--- START ---

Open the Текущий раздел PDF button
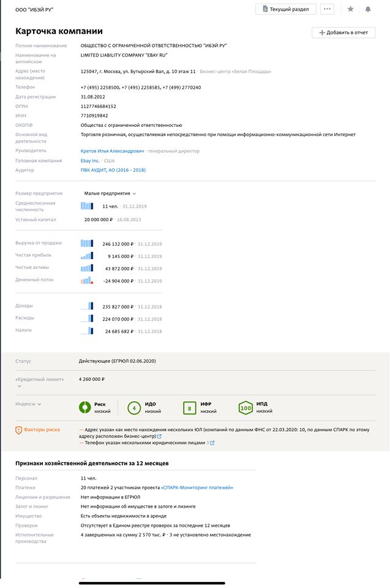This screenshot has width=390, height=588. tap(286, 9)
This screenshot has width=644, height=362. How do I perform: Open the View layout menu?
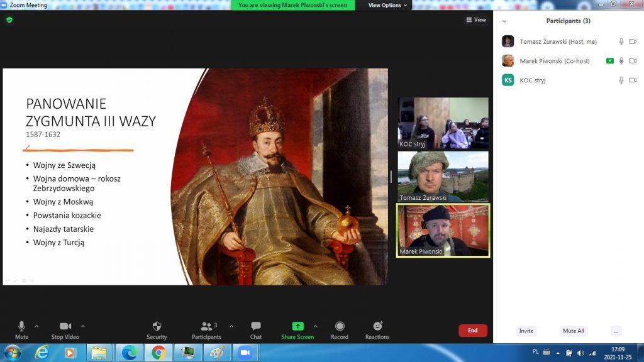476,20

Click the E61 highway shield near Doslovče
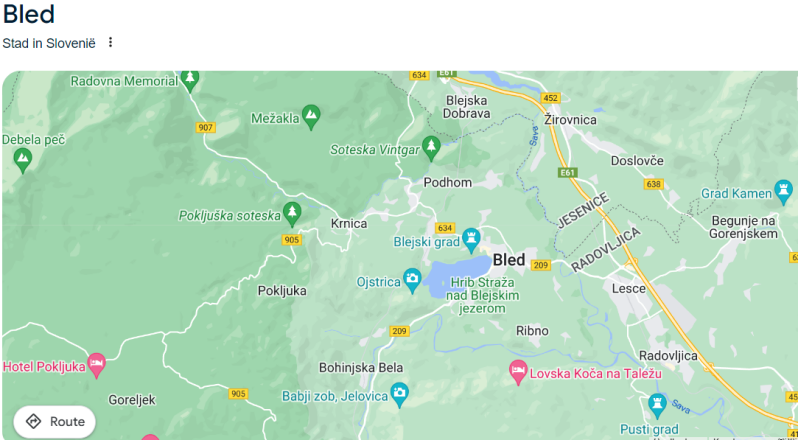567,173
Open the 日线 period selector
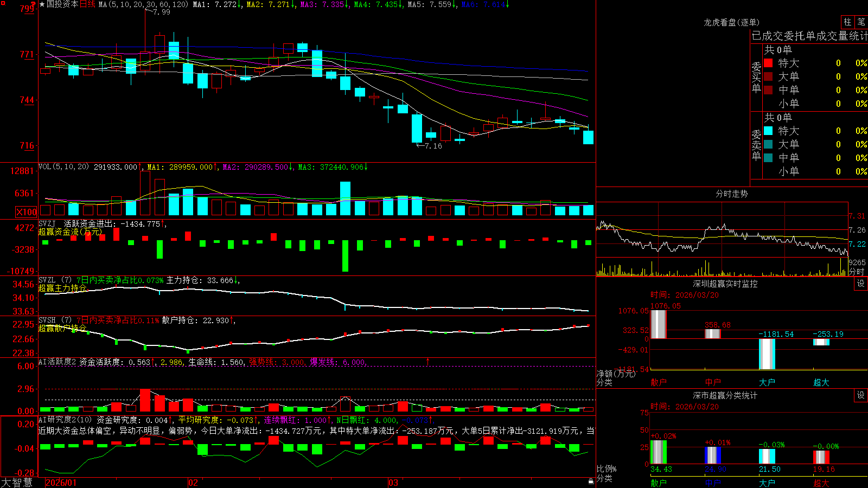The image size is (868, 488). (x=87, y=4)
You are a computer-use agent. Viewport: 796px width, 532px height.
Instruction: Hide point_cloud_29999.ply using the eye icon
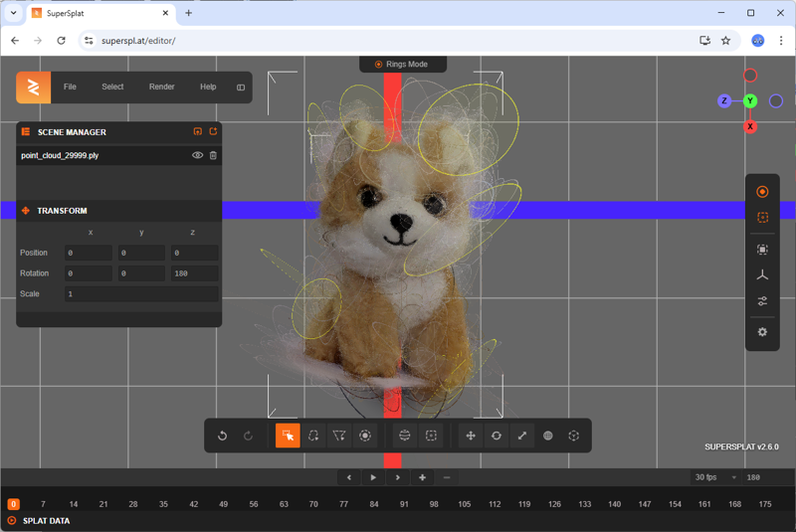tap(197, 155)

--- END ---
--- START ---

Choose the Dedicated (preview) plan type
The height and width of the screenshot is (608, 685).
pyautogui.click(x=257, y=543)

--- END ---

Required action:
Make an exact copy of the lines above, beginning with the line with "This screenshot has width=644, height=362." and ending with the line with "You are a computer-use", and keep the pictures out of it.

Reply to the exercise:
This screenshot has width=644, height=362. How do I perform: Open the View layout menu?
476,20

Click the E61 highway shield near Doslovče
567,173
Open the 日线 period selector
The image size is (868, 488). (x=87, y=4)
You are a computer-use agent. Viewport: 796px width, 532px height.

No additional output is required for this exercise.